Mom and Dad were positively crazy about each other. They got giddy and sang as they worked together. The neighbors were like extended family and everyone, I mean everyone got along. We went to the church down the road and we would go to each other’s houses and have square dances and big sings. Both sets of my grandparents were alive and well in their eighties, and the neighborhood was brimming with people born well before the twentieth century. I got taken to a lot of funerals, but I spent a lot of afternoons after Sunday dinner, rolling around on the floor, listening to old folks tell about their parents breaking the first prairie sod with oxen or about what happened to them during the Civil War.
Suddenly I found myself in college. I was going to come back home and farm, but Dad got Alzheimer’s and sold most of the farm before anyone was awake enough to stop him.
Carol and I went west and taught on the reservations. Some of that was pretty rough, but I always reckoned we could manage to get through it, since I knew that sooner or later we were coming home to what was left of the farm.

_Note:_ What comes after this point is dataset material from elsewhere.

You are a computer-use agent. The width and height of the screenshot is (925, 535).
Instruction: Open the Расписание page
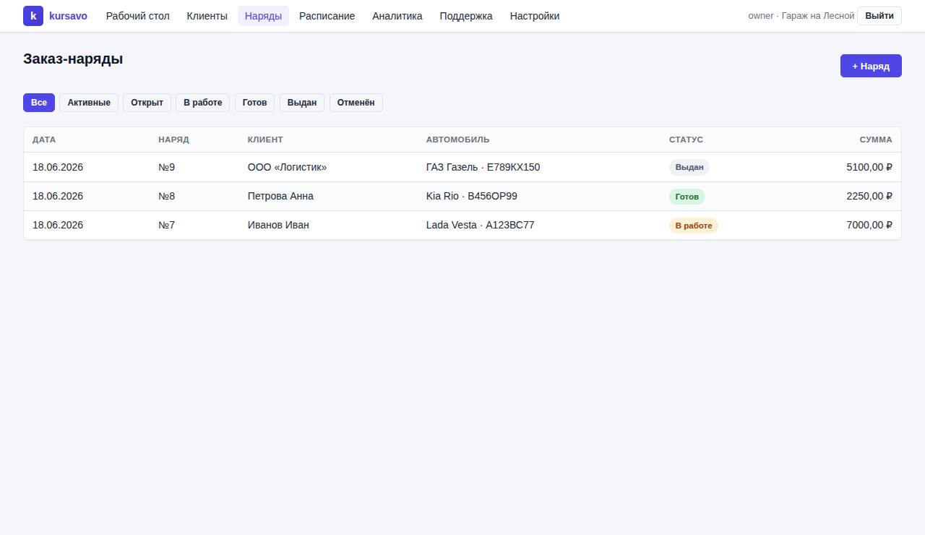[327, 16]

The day came. I knew that the family were all gone before we ever started home. I knew that nobody waved anymore. I wasn’t surprised that everyone I knew had moved away, either. After all, we had to go west, ourselves. Due to the massive pesticide use with no-till farming, I didn’t expect many birds. There has not been a single whip-poor-will call since we returned. And a thief took every last one of the tools which I grew up watching my family use to work the land.
My grandma said: “Time is a river. You can’t stick your foot into the same water twice.”
I don’t care. There still has to be an Eden to go back to. One’s mind has to be able to escape to some place enchanted. There has to be one good place. Carol opened a door. She invented the land of Niarg. And we’ve been visiting there ever since.